Der Bestsellerautor Marc Friedrich spricht in seinem aktuellen Video „Der größte Vermögenstransfer der Geschichte“ über viele aktuelle Kapitalmarktthemen. Vor allem geht es um die große Anfeuerung von bestimmten Assetklassen, verursacht durch die immer größeren Gelddruck-Orgien der Notenbanken.

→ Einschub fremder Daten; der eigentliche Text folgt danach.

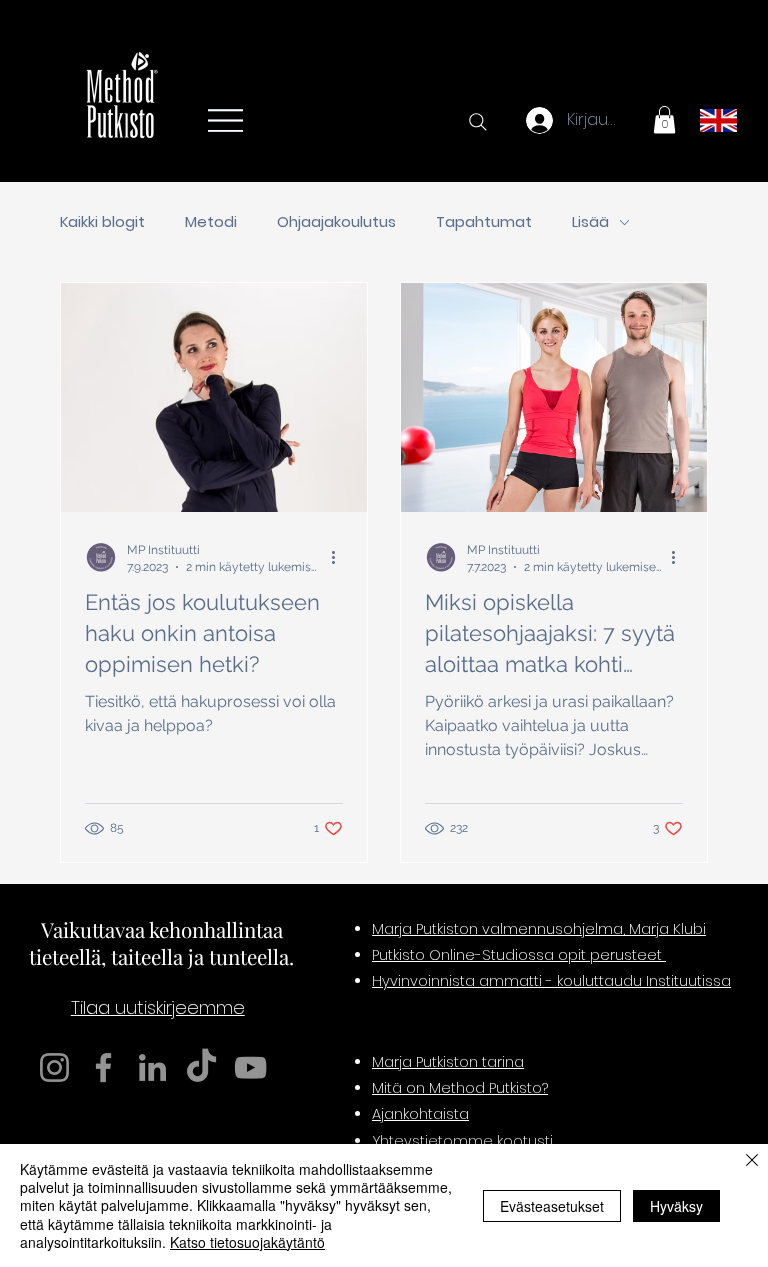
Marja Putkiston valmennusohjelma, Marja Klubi (539, 929)
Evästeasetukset (552, 1206)
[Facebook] (103, 1067)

Marc Friedrich mit 5 Investment-Ideen

Im späteren Verlauf des Videos spricht Marc Friedrich seine fünf Top-Investment-Ideen für die nächste Dekade an. Auffällig dabei ist, dass die Kategorien Aktien und Immobilien nicht dazu gehören. Eben diese Assetklassen haben die letzten Jahre massiv von der Geldschwemme der Notenbanken profitiert. Marc Friedrich präferiert Gold, Silber, Bitcoin, Minenaktien und Diamanten. Gut, es sind doch Aktien vertreten, aber nicht als Gesamtkategorie, sondern nur weil es um Firmen geht, die Rohstoffe aus dem Boden holen.

Knappe Güter bevorzugen

Marc Friedrich spricht auch ganz konkret an, warum diese Ideen nach seiner Meinung die besten Investment-Ideen der nächsten Jahre sein sollen. Sie würden andere Assetklassen in der nächsten Dekade des „Vermögenstransfers“ outperformen. Sie seien (und das ist ein wichtiger Aspekt) begrenzt durch die Natur (Edelmetalle) oder durch die Mathematik (Bitcoin). Tja, und in der Tat, andere Assets wie das Fiat-Geld auf Bankkonten kann beliebig stark vermehrt werden. Je mehr Geld, desto stärker der Verwässerungseffekt, und desto stärker womöglich in Zukunft der Vertrauensverlust der Bürger in das Finanzsystem? Und alles was in seiner Menge limitiert ist, wird immer begehrter?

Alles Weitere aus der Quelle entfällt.